January 7, 2013 · in Aviation · · 4 · 3.4K

Another outstanding model kit. This one was built out of the box as nothing else but rigging is necessary on these kits. Rotary engines in WWI used castor oil as a lubricant introduced into the gas/air stream. It was not absorbed by the gasoline so it was ejected from the whirling engine's exhaust valves, liberally splattering everything. The cut at the bottom of the cowling was there to somewhat direct the oil spray to the underside of the aircraft but did not eliminate the fuselage, wings and undercarriage from becoming badly stained with oil over time.

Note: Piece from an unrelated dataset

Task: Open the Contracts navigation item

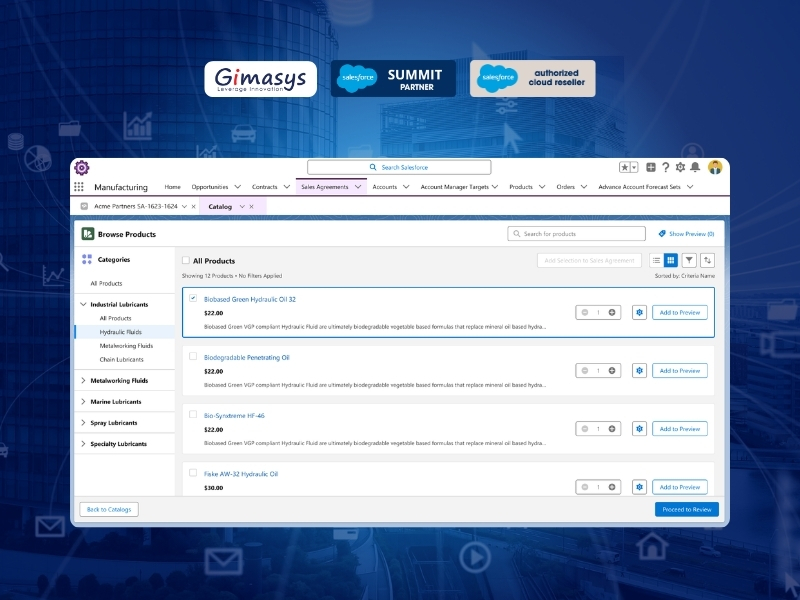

I replicated this by using oil paint of various oily colors thinned with turpenoid. With a matt coat on the flying surfaces, this mixture flowed and stained much like the original. I also used a stiff bristled brush dipped in the oily goo and flicked the bristles to splatter some areas too.
Turnbuckles were made from a soft plastic tubing used for fly tying and used for the wing attachment points. This is actually unsatisfactory since the tubing is flexible. Next time I will stay with brass or stainless tubing for this. The other turnbuckles were made from 0.005" brass tubing cut to length with a home made jig from and old contest acrylic plate trophy. Goes to show, contests can be good for modeling.
You will also notice that the port and starboard wings, and the rigging pylon, have color coded turnbuckles. The small stencils on the outboard of each wing are there to alert the ground crew as to which color turnbuckles go with which wing. This is a little known fact derived from Josef Scott's "Fokker Eindecker Compendium" vol's 1 and 2. I think these are the definitive sources for anything Eindecker.
Rigging was primarily 0.005" monofilament from fly fishing tippet spools colored with a Sharpie marker. I did use EZ Line and some steel wire in a couple of spots.
The wing ribs were emphasized by masking them off and spraying a very thin mix of red brown and black acrylics over the ribs, then removing the tape. With a final dot filter 'wash' and matt coat, the effect was brought down into the more subtle arena and looks pretty good.
A fun build. I can continue to highly recommend Wingnut Wings WWI kits to anyone. You don't need a lot of experience to build these and the results are outstanding.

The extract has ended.